(Collected data)

=== Section Start ===

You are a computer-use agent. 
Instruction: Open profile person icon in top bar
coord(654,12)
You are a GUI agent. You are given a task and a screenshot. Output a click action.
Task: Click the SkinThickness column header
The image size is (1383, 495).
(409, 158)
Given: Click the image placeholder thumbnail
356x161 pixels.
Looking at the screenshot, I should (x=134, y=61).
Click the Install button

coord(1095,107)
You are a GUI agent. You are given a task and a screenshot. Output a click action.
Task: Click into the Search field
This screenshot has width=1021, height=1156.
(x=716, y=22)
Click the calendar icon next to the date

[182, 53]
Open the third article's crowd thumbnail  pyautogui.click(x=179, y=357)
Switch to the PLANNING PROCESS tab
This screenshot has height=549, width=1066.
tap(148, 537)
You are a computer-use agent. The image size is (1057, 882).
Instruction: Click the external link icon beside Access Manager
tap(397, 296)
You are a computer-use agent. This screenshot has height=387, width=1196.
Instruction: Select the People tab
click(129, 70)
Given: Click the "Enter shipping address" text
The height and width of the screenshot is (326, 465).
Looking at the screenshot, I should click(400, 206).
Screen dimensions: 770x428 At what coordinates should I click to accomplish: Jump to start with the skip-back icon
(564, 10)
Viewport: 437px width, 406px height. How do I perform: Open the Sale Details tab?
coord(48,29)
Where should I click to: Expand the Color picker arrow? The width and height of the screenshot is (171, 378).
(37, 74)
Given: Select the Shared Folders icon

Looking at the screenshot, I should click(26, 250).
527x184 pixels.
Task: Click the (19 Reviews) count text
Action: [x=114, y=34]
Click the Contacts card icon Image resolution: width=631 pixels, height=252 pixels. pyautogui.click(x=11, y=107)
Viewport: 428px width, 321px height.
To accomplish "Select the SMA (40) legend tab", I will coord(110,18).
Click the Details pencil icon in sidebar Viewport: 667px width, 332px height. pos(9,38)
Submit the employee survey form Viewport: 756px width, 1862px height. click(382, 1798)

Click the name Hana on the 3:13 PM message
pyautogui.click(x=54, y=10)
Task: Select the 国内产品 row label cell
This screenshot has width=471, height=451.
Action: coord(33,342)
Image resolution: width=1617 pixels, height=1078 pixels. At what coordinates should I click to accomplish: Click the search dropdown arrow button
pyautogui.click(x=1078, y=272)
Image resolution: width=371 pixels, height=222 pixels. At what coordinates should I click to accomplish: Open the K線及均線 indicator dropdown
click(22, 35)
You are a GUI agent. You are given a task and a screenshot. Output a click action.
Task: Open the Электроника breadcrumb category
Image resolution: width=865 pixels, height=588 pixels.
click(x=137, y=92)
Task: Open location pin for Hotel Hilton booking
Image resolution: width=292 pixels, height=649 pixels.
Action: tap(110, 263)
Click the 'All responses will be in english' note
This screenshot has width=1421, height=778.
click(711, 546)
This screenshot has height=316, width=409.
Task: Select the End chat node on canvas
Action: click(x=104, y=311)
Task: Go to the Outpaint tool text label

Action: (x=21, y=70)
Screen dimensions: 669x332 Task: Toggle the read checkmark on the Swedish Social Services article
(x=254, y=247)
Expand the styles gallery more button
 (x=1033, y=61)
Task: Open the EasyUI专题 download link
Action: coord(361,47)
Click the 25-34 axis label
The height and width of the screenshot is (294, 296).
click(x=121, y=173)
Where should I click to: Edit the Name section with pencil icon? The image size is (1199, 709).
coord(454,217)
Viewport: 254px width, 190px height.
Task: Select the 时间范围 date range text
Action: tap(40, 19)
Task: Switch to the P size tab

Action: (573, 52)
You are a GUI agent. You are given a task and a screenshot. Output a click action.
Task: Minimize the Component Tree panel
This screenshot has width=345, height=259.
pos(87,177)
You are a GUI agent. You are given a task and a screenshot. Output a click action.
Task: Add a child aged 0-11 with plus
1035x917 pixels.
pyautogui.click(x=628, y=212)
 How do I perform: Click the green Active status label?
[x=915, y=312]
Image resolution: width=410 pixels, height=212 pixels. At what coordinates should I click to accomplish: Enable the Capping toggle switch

=== Section End ===

Work item:
List the lines of the entries that include "computer".

Task response:
You are a computer-use agent. 
You are a computer-use agent. The image size is (1057, 882).
You are a computer-use agent. This screenshot has height=387, width=1196.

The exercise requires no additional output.